EXERCISE INSTRUCTIONS =
• A. From the Haiti trip post below, copy the part that opens with the words containing "Fourteen of us" and closes with "for the community." without any changes.
• B. Using the Haiti trip post below, decide whether each statement agrees with it. Answer yes or no for each and quote the words that settle it.
(i) This is the writer's first trip to Haiti with Peacework Medical.
(ii) Fourteen people will staff and run the clinic in a local school.
(iii) The Gard Hiram clinic is already complete.
• C. Continue the Haiti trip post below, starting after its last sentence.

SOURCE EXTRACT =
Pre-Haiti Post

I’m “preparing” for my upcoming trip to Haiti. By “preparing”, I mean cramming clothes in my backpack, and devising unnecessary ways to smuggle peanut butter through customs. This is my second trip to Haiti with Peacework Medical, and my first time as an actual RN. I have a pretty good idea of what to expect, and the anxiety before the first trip isn’t present this time around. Instead of feeling anxious, I’m excited and looking forward to the 10 days of hard, but rewarding work.

Fourteen of us will be staffing and running a clinic (with pharmacy) in a local school for 10 days. We see approximately 300 patients today with a variety of ailments.  In the future, the freestanding Peacework Medical Clinic in nearby Gard Hiram will be complete. The Gard Hiram clinic will be staffed much more frequently and have it’s own pharmacy with some drugs for chronic diseases. It’s a tremendous and long-term asset for the community.

DATA BELOW =
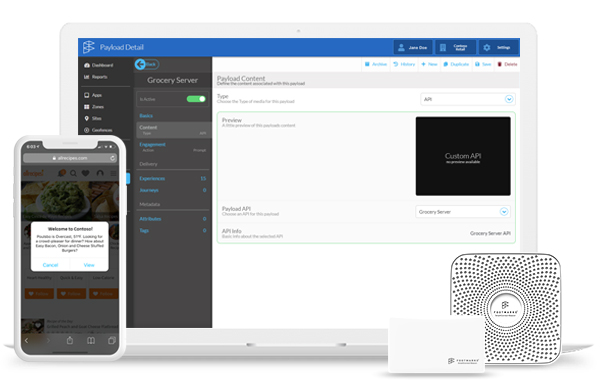Select the Engagement section
Screen dimensions: 607x380
(x=173, y=147)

RESPONSES IN ORDER =
• A.
Fourteen of us will be staffing and running a clinic (with pharmacy) in a local school for 10 days. We see approximately 300 patients today with a variety of ailments.  In the future, the freestanding Peacework Medical Clinic in nearby Gard Hiram will be complete. The Gard Hiram clinic will be staffed much more frequently and have it’s own pharmacy with some drugs for chronic diseases. It’s a tremendous and long-term asset for the community.

• B.
(i) No: "This is my second trip to Haiti with Peacework Medical"
(ii) Yes: "Fourteen of us will be staffing and running a clinic (with pharmacy) in a local school for 10 days."
(iii) No: "In the future, the freestanding Peacework Medical Clinic in nearby Gard Hiram will be complete."

• C.
With last year being my first time in Haiti and doing any kind of medical project, I came back a changed man (man referring only to my gender, not maturity). I’d like to think I had a grasp of the “big picture” and how the clinic didn’t just affect medical problems; it empowered the community. The people are able to help themselves in ways that were previously impossible and take pride in the progress made.

At the same time, there’s a “quid pro quo” going on with the medical team. We leave with a new perspective that challenges us to grow as people and professionals.  The social mores vary between cultures and it’s not always easy to keep our ethnocentrism at bay.  It’s a good opportunity to flex your head. The challenge is to find the similarities and let them drive us together.

As I start to stuff some scrubs and toothpaste in my bag, I think it’s only appropriate to get my head in order too. I know how short a 10 day trip is, but I also know how much can be accomplished. So here are some of my goals for the trip:

  • Provide the best care I can during clinic. Whether it be taking blood pressures or dressing wounds, I’m going to focus on being compassionate and understanding with all my care and interactions.
  • Spend more time than not with my Haitian friends, since our moments spent together are far too infrequent.
  • Find somebody to take me to the top of one of the local mountains, because even I couldn’t screw up a photo opportunity like that.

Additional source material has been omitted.